Functions of Financial Management

By | April 6, 2018

Functions of financial management can be divided into eight areas. A business manager has to concentrate on the following areas of the finance function:

1. Estimating Financial Requirements: The first task of any financial manager is to determine short-term and long-term financial requirement of his/her business. For this purpose, the financial manager will prepare a financial plan for the present as well as future. The amount required for purchasing fixed assets as well as the needs of funds for the working capital has to be adequately estimated. The estimation of the amount needed should be based on the financial principles so that neither there are inadequate or excess funds with the concern. The inadequacy will affect the working of the concern and excess funds may tempt management to indulge in extravagant spending.

2. Deciding Capital Structure: The capital structure refers to the kind and proportion of the different securities for raising funds. After deciding on the quantum of funds required it should be determined which type of security should be built. Financing fixed securities through long-term debts may be wise. Long-term funds should be employed to finance working capital also. The decision about various sources of funds should be linked to cost of raising funds. If the cost of raising funds is high, then such sources may not be useful.
A decision about the kind of the securities to be employed and the proportion in which these should be used is an important decision which influences the short-term and the long-term planning of the enterprise.

3. Selecting a Source of Finance: After preparing a capital structure, an appropriate source of finance is selected. Various sources from which finance may be raised, includes share capital, debentures, commercial deposits, etc. If finance is needed for short periods then banks, public’s deposits, financial institutions may be appropriate. If long-term finance is required the share capital, debentures may be useful.

4. Selecting a Pattern of Investment: When fund have been procured, then a decision about investment pattern is to be taken. The selection of investment pattern is related to the use of the funds. A decision has to be taken as to which assets are to be purchased? The fund will have to be spent first. Fixed asset and the appropriate portion will be retained for the working capital. The decision-making techniques such as capital Budgeting, opportunity cost analysis may be applied in deciding on capital expenditures. While spending on various assets, the principles of safety, profitability, and liquidity should not be ignored.

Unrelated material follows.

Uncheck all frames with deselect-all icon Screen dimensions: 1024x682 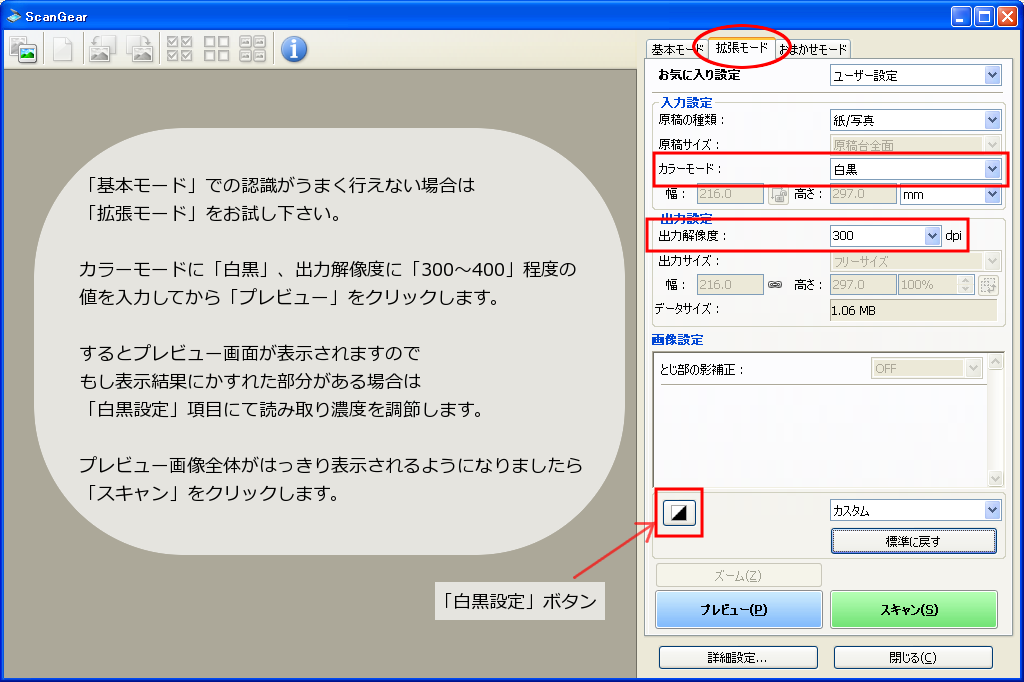(x=216, y=49)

5. Proper Cash Management: Cash management is an essential task of a financial manager. He has to assess the various cash needs at different times and then make arrangements for arranging cash. Cash may be required to make payments to creditors, purchasing raw material, meet wage bills and meet day to day expenses. The sources of cash may be Cash sales, Collection of debts, the Short-term arrangement with the banks. The cash management should be such that neither there is a shortage of it nor it is idle. Any lack of cash will damage the creditworthiness of the enterprise. The idle money with the business means that it is not used correctly. Through Cash Flow Statement one can find out various sources and applications of cash.

6. Implementing Financial Controls: An efficient system of financial management necessitates the use of multiple control devices. The financial control device used are;

  1. Return Investment
  2. Ratio analysis
  3. Break-even analysis
  4. Cost control
  5. Cost and internal audit.

7. The use of various control techniques: This will help the financial manager in evaluating the performance in multiple Areas and take corrective measures whenever needed.

8. Proper use of Surpluses: The utilization of profits or surpluses as also an important factor in financial management. Judicious use of surpluses is essential for the expansion and diversification plans and also protecting the interest of the shareholders.
The plowing back of profit is the best policy of further financing. A balance should be struck in using the funds for paying dividends and retaining earnings for financing expansion plans.